[START Document text]

Finance companies should never be covered by a deposit guarantee scheme as they operate outside of banking regulations with much less gvt control. IMHO the NZ Politicians were buying votes when they included Finance companies in the briefly existent NZ scheme. A bank deposit insurance scheme is a responsible way of a gvt putting in place a system to protect its most vulnerable citizens against Banksters. The OBR proposal ( which will likely come into being) is a Claytons solution. When a bank in NZ fails under OBR NZ would see protests similar to those being seen in Cyprus, like Cypriot politicians NZ politicians would panic and more than likely commit tax payers money to cover the mum and dad deposits. Anticipating the cowardice of NZ politicians we might see 100% coverage rather than a limited coverage offered by deposit insurance.

[END Document text]
[START Given information]

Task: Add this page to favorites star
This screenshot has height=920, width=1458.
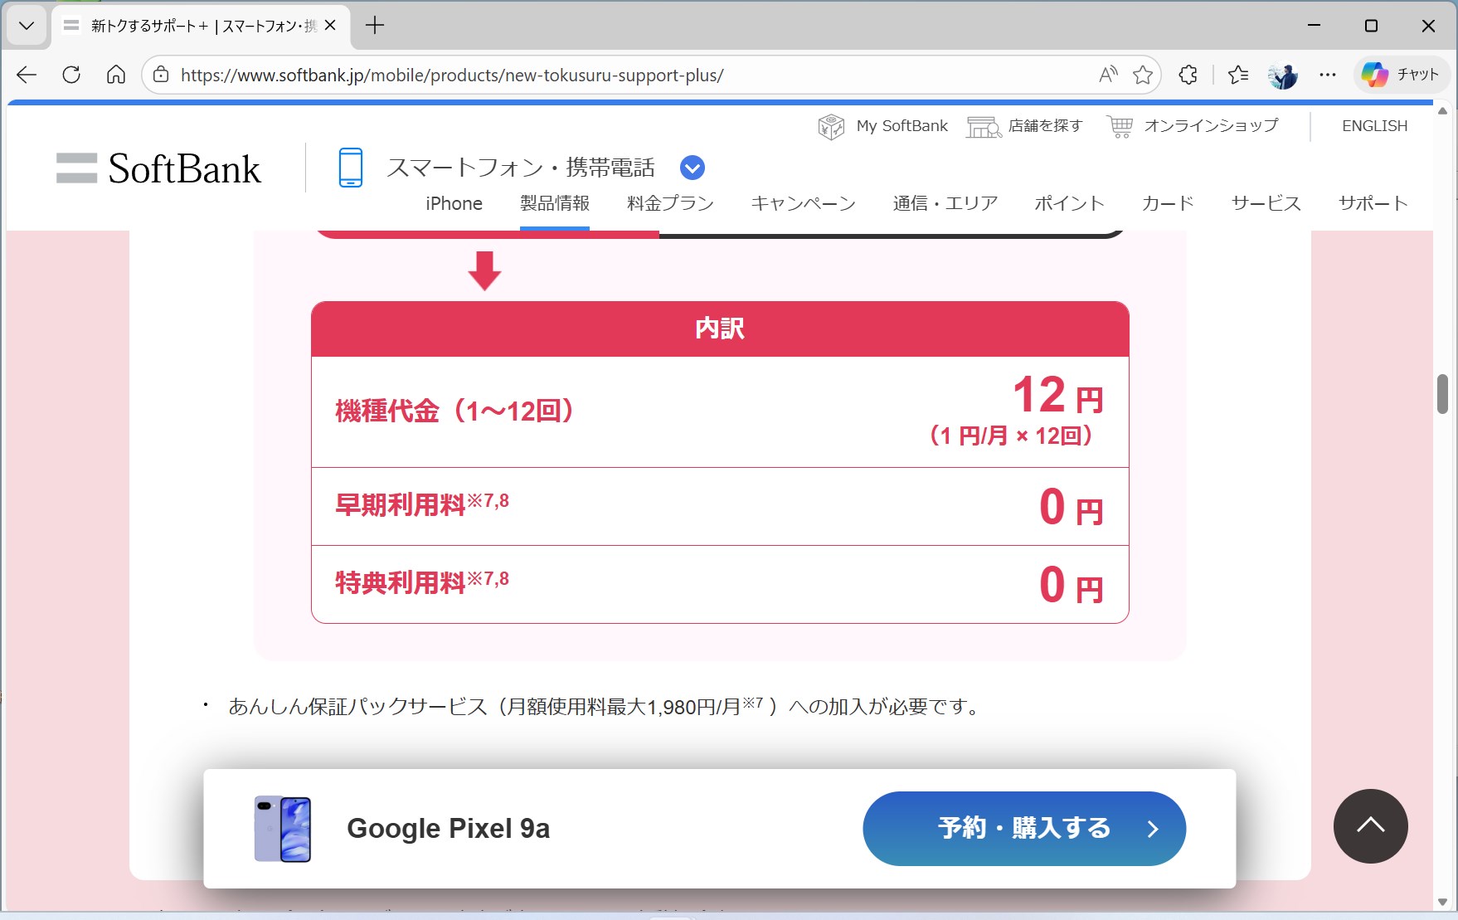Action: click(x=1144, y=75)
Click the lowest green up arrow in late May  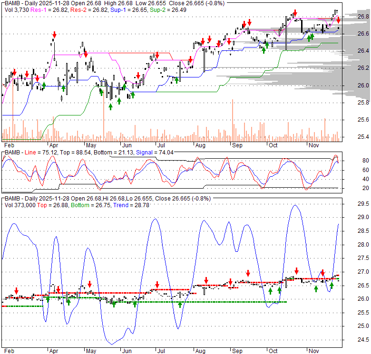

[END Given information]

Work to complete ▸
[A] Decide whether each statement agrees with the comment on deposit insurance, and answer yes or no along with the words from it that settle the point: (i) Finance companies should be included in a deposit guarantee scheme. (ii) The OBR proposal is described as a Claytons solution. (iii) NZ politicians would likely use taxpayers' money to cover the mum and dad deposits.
[B] Answer these questions from the comment on deposit insurance:
(i) In the comment's view, what were NZ politicians doing when they included finance companies in the scheme?
(ii) Which country's protests are compared to what NZ would see if a bank failed under OBR?
(iii) What level of coverage might be offered instead of the limited coverage of deposit insurance?
[C] Resume the comment on deposit insurance after its final sentence and carry it on for a few more sentences.
The listing is separate material and has nothing to do with the comment on deposit insurance.

Set of answers ▸
[A]
(i) No: "Finance companies should never be covered by a deposit guarantee scheme"
(ii) Yes: "The OBR proposal ( which will likely come into being) is a Claytons solution."
(iii) Yes: "more than likely commit tax payers money to cover the mum and dad deposits"

[B]
(i) Buying votes.
(ii) Cyprus.
(iii) 100% coverage.

[C]
As banking failures seem to run in approx 20-25 cycles and it is unlikely there would be any significant failures in NZ for at least 10 years. A measured well thought out deposit insurance scheme is the best way to go, the current risk is low so the premiums would be low....and over 10 years the cash built up would limit the amount of tax payer rescue money. Effectively there are two choices...1. NZ depositors pay a very low premium for a very long time so providing majority of NZ depositors with an effective 100% deposit guarantee ( Assuming a NZ$100,000 maximum coverage) and it is the Rich ( and most likely to survive) depositors who will loose the most money or 2. The OBR where every day Kiwis will loose proportionally more than the big Players.
IMHO the OBR is a "Mattress-at-the-bottom-of-the-cliff" ( And large investors will have parachutes) solution while a Deposit guarantee scheme is a fence at the top of the cliff (that only the allows the biggest and most able to survive the drop to "fall over" the edge) approach.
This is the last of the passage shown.